### VORGELEGTER TEXT:
H E Y W I E VORTREFFLICH !: Das Neue KINO-JAHR startet exzellent. Mit gleich – mindestens – ZWEI MUST SEE ! – Neufilmen.
1.) GEWALTIG. Titel = „SEPTEMBER 5 – THE DAY TERROR WENT LIVE“ von TIM FEHLBAUM (Co-B + R; D/USA 2023; Co-B: Moritz Binder; K: Markus Förderer; M: Lorenz Dangel; 91 Minuten; deutscher Kino-Start: 09.01.2025).
Nachspann: Am 5. September 1972 wurde zum ersten Mal ein Terrorakt weltweit live gesendet. 900 Millionen Menschen schauten zu.
Der 5. September 1972 ist der zehnte Wettkampftag der Olympischen Sommerspiele. Erstmals seit 1936 finden sie in Deutschland statt und sind als „heitere Spiele“ annonciert, um der Welt das Bild eines neuen, liberalen Deutschlands zu vermitteln. Doch um 4.40 Uhr hört die Frühschicht des amerikanischen Senders ABC Schüsse aus dem nahegelegenen Olympischen Dorf. Eine Gruppe palästinensischer Terroristen hat elf Mitglieder der israelischen Mannschaft als Geiseln genommen. Gegen den Widerstand der eigenen Nachrichtenabteilung berichtet das ABC-Sports-Team live über die 21-stündige Geiselnahme. Erzählt wird die Geschichte von GEOFF (Geoffrey) MASON, einem jungen, ehrgeizigen Producer, der sich bei seinem Chef, dem legendären Roone Arledge (PETER SARSGAARD), beweisen will. Mit Hilfe der deutschen Dolmetscherin Marianne Gebhardt (LEONIE BENESCH) übernimmt Geoff unerwartet die Leitung der Live-Sendung. Während die Zeit drängt, widersprüchliche Gerüchte die Runde machen und das Leben der Geiseln auf dem Spiel steht, muss Geoff schwierige Entscheidungen treffen und sich mit seinem eigenen moralischen Kompass auseinandersetzen. Wie soll man über eine solche Situation berichten, wenn die Täter die mediale Aufmerksamkeit für ihre Zwecke nutzen?
Mit „SEPTEMBER 5“ erzählt der Schweizer Regisseur TIM FEHLBAUM („Hell“/2011; „Tides“/2021) die Geschichte des Olympia-Attentats von 1972 aus einer ungewöhnlichen Perspektive. Nie zuvor wurde dieses historisches Ereignis, das zugleich die Stunde Null des transnationalen Terrorismus markiert, aus Deutschland heraus filmisch fürs Kino aufgearbeitet. Was als einfache Sportberichterstattung begann, entwickelte sich an diesem Tag zu einer Live-Übertragung, die die Welt für immer verändern sollte. Das Fernsehteam wird zum ersten Mal mit dem journalistischen Dilemma der Terrorberichterstattung konfrontiert und muss sich fragen, inwieweit ihre Arbeit die Ereignisse beeinflusst. „September 5“ ist ein Film über die Verantwortung der Medien – nicht nur in den siebziger Jahren.

(Gespeicherte Zeilen)
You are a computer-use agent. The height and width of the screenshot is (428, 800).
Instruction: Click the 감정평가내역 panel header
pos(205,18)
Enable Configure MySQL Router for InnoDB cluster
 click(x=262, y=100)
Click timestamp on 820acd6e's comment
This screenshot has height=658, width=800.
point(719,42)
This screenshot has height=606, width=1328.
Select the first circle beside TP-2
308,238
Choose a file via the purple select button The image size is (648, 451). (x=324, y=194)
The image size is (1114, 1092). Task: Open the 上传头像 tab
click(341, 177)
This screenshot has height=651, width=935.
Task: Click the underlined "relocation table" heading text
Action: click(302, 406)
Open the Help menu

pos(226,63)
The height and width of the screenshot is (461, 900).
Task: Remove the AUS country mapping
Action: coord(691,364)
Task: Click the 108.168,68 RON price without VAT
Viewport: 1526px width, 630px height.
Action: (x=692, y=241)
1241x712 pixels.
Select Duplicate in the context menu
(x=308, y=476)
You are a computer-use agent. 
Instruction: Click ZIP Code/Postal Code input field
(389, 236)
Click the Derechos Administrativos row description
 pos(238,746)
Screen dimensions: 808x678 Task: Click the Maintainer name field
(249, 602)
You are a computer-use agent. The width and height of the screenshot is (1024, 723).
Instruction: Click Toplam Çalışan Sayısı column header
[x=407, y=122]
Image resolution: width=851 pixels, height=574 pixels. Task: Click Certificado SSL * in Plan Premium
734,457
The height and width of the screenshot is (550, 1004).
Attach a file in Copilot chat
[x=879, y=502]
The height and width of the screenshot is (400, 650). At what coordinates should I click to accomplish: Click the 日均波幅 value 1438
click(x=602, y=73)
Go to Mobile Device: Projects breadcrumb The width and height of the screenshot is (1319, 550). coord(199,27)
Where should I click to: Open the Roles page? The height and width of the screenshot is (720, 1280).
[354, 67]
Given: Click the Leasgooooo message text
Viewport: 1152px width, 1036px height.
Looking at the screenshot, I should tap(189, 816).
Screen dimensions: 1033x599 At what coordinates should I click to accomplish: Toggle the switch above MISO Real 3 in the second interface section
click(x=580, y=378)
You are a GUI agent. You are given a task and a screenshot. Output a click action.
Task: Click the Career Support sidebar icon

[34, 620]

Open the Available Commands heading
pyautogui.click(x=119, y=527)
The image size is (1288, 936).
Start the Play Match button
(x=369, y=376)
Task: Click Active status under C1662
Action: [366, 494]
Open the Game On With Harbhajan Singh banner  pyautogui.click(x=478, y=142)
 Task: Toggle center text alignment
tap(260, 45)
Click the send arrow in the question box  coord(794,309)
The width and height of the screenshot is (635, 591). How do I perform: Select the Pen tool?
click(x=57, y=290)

### ZU BEARBEITEN:
a. Wie viele Menschen sahen laut dem Text zu „September 5“ den Terrorakt vom 5. September 1972 live?
b. Kopiere aus dem Text zu „September 5“ wortgetreu alles von „1.) GEWALTIG. Titel“ bis hinunter zu „deutscher Kino-Start: 09.01.2025).“.
c. Welche Filme von Tim Fehlbaum nennt der Text zu „September 5“? Führe alle auf.

### LÖSUNGEN JE AUFGABE:
a. 900 Millionen Menschen.

b.
1.) GEWALTIG. Titel = „SEPTEMBER 5 – THE DAY TERROR WENT LIVE“ von TIM FEHLBAUM (Co-B + R; D/USA 2023; Co-B: Moritz Binder; K: Markus Förderer; M: Lorenz Dangel; 91 Minuten; deutscher Kino-Start: 09.01.2025).

c.
- „SEPTEMBER 5 – THE DAY TERROR WENT LIVE“ (2023)
- „Hell“ (2011)
- „Tides“ (2021)